··· Records for this task
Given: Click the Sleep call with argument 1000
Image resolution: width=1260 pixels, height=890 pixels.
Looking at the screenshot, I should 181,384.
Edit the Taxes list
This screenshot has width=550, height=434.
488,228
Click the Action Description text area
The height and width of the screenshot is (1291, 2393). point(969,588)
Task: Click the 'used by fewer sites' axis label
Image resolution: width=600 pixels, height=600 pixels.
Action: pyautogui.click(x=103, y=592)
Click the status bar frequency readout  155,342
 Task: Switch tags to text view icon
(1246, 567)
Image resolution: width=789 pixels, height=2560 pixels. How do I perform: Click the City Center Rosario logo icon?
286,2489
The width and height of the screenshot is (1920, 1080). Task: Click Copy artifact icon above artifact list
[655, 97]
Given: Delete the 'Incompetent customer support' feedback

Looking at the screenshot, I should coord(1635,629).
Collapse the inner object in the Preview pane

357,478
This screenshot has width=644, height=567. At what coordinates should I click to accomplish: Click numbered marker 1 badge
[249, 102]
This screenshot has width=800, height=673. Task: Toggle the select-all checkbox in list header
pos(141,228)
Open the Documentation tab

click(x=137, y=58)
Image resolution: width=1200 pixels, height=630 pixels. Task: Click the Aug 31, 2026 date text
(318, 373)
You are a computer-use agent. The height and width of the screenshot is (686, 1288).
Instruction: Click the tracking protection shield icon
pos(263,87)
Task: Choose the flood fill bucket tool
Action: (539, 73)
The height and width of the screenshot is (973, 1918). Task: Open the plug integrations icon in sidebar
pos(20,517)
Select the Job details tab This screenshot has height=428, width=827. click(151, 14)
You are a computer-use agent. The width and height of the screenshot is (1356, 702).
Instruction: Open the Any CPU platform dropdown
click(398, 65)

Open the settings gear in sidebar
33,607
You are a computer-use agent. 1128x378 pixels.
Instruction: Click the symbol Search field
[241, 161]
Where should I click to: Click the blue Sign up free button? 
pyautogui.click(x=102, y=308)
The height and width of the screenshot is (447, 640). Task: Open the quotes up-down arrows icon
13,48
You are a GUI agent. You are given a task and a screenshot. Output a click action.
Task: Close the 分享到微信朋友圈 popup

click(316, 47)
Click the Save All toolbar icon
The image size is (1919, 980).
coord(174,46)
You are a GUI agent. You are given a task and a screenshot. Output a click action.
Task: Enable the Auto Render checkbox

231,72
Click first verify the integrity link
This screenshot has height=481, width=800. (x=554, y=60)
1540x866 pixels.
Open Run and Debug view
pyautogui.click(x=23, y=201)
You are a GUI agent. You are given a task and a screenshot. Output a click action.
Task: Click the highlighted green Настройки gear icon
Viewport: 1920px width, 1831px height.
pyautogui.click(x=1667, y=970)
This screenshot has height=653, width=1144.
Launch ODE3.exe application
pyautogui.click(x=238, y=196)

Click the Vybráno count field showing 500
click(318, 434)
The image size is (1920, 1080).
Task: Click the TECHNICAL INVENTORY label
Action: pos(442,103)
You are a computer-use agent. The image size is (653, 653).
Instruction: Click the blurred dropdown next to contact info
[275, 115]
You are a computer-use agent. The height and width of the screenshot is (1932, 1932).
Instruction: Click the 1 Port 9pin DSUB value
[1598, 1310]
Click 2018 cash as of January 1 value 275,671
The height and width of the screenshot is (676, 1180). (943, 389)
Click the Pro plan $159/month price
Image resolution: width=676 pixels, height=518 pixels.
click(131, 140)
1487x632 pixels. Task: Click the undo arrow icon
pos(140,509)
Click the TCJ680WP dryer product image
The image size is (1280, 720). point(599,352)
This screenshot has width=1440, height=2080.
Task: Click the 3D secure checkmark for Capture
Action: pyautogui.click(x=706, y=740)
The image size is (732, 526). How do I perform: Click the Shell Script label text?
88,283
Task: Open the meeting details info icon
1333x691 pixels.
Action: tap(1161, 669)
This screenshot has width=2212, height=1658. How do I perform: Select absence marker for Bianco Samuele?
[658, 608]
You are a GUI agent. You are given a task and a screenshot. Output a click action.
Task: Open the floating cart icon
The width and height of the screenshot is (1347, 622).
······
Work to complete: Change "text area" to "input box" in the lines starting at the first line and ending at the line that contains "The height and width of the screenshot is (1291, 2393).", leaving everything else as it is.

Final result:
Given: Click the Sleep call with argument 1000
Image resolution: width=1260 pixels, height=890 pixels.
Looking at the screenshot, I should 181,384.
Edit the Taxes list
This screenshot has width=550, height=434.
488,228
Click the Action Description input box
The height and width of the screenshot is (1291, 2393). point(969,588)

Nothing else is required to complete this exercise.